◆ **Text provided**:

####################

Bottom line: Just because lots of governments decide some path is a good idea doesn't mean they all aren't being stupid.

That's Randall's conclusion about the world wide rush to biofuel production though there are arguments that doing so produces more GHGs than equivalent fossil fuels would produce. The nub of the argument in this case is denitrification - the microbial breakdown of nitrates applied to crop lands. In doing so these soil bacteria emit nitrous oxides and other gases, and the N₂O is a more potent greenhouse gas than CO₂.

Nitrous oxide (N₂O) is a clear, colorless gas, with a slightly sweet odor. Due to its long atmospheric lifetime (approximately 120 years) and heat trapping effects —about 310 times more powerful than carbon dioxide on a per molecule basis — N₂O is an important greenhouse gas.

Nitrous oxide has both natural and human-related sources, and is removed from the atmosphere mainly by photolysis (i.e., breakdown by sunlight) in the stratosphere. In the United States, the main human-related sources of N₂O are agricultural soil management, mobile and stationary combustion of fossil fuel, adipic acid production, and nitric acid production. N₂O is also produced naturally from a wide variety of biological sources in soil and water. On a global basis, it is estimated that natural sources account for over 60% of the total N₂O emissions (IPCC, 2001c). . .

Global average atmospheric concentrations of N₂O have increased from about 270 parts per billion by volume (ppbv) in 1750 to 314 ppbv in 1998, which equates to a 16% increase for the period. In the last two decades, atmospheric concentrations of N₂O continue to increase at a rate of 0.25% per year. There has been significant multi-year variance in the observed growth of N₂O concentrations, and the reasons for these trends are not yet fully understood. . .

The cited articles seem to do some hand waving and make many assumptions. It's not clear to me whether they have a legitimate criticism of biofuels since the things they complain about are true of agriculture and natural systems in general as well as many civilized behaviors such as waste water treatment and burning fossil fuels. Another way to see the issue is that these behaviors should be modified to explicitly reduce N₂O production as part of our general concern about GHGs. It isn't a biofuel issue so much as an agronomic issue. Biofuels are stupid, but perhaps not for this reason.

All is not lost. Even though this is not a red flag climate issue it does give us an excuse to neep about redox potential.

Denitrification proceeds through some combination of the following steps:

nitrate -> nitrite -> nitric oxide -> nitrous oxide -> dinitrogen gas

Or expressed as a redox reaction:

2NO₃- + 10e- + 12H+ -> N₂ + 6H₂O

There's an interesting symmetry that those of you who have been singing along may appreciate.

####################

◆ **Exercises to complete**:
- a) According to the biofuel post, what is the approximate atmospheric lifetime of nitrous oxide?
- b) Please translate this sentence from the biofuel post into Spanish: "Nitrous oxide (N₂O) is a clear, colorless gas, with a slightly sweet odor."
- c) Turn the paragraph of the biofuel post that begins "Nitrous oxide has both natural and human-related sources" into a short bulleted list that keeps its main facts.
These lines were drawn from a separate source.

Stored data entries
####################

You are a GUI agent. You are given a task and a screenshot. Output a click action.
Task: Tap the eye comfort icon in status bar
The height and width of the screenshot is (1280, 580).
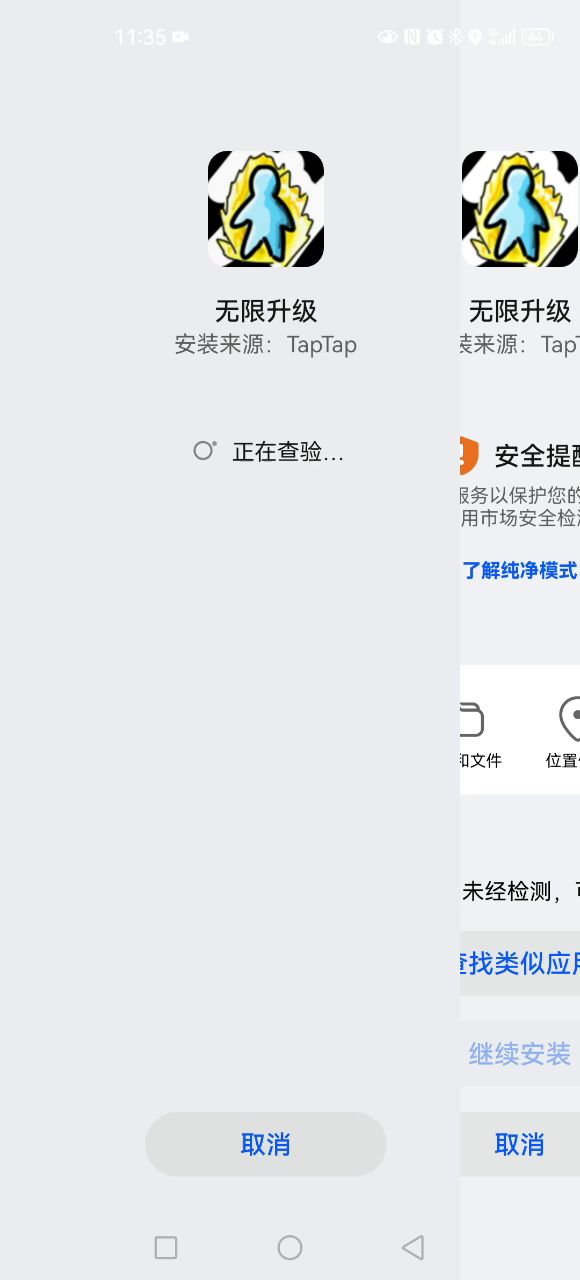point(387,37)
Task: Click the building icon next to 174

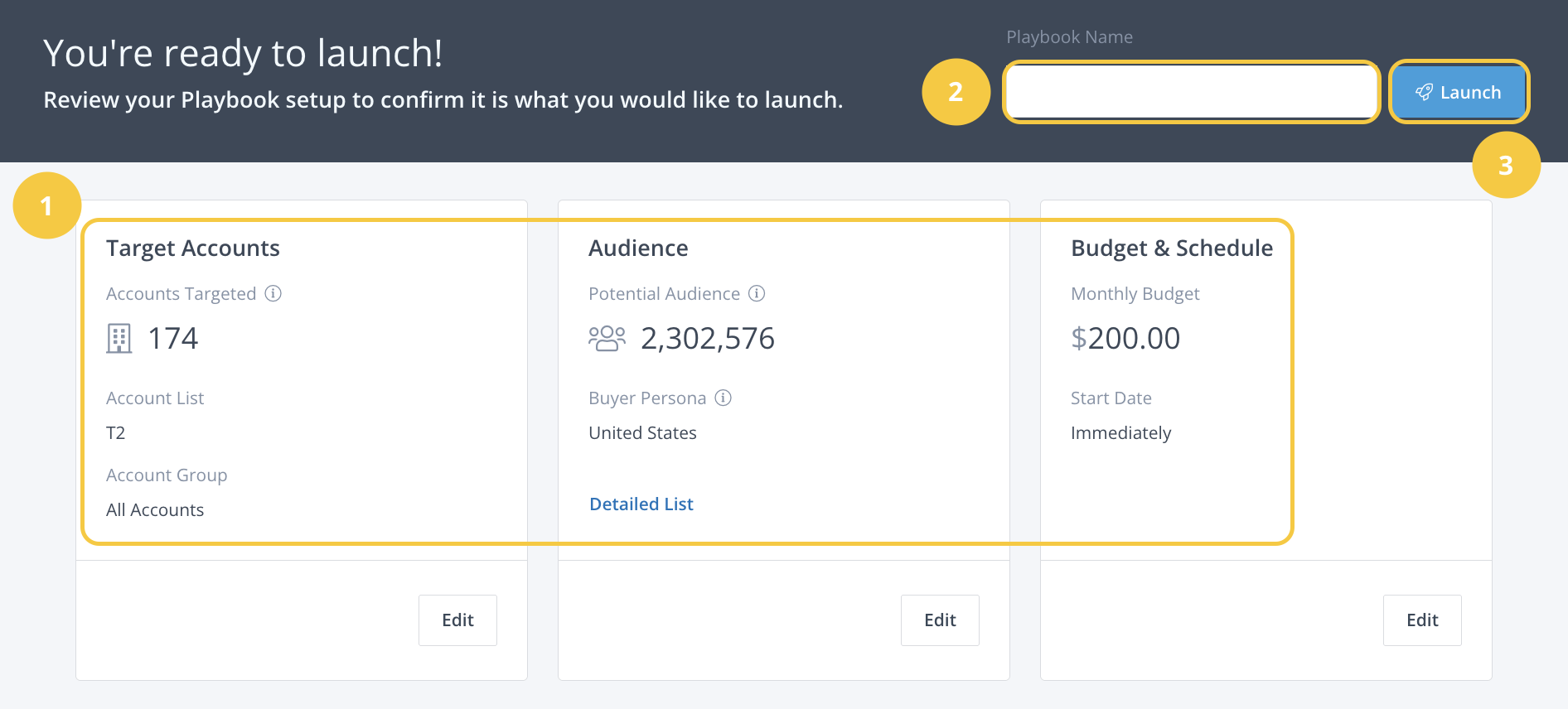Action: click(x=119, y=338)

####################

◆ **Task answers**:
- a) Approximately 120 years.

- b) El óxido nitroso (N₂O) es un gas transparente e incoloro, con un olor ligeramente dulce.

- c)
- Nitrous oxide has both natural and human-related sources.
- It is removed from the atmosphere mainly by photolysis (breakdown by sunlight) in the stratosphere.
- The main human-related sources in the United States are agricultural soil management, mobile and stationary combustion of fossil fuel, adipic acid production, and nitric acid production.
- It is also produced naturally by many biological sources in soil and water.
- Natural sources are estimated to account for over 60% of total global N₂O emissions (IPCC, 2001c).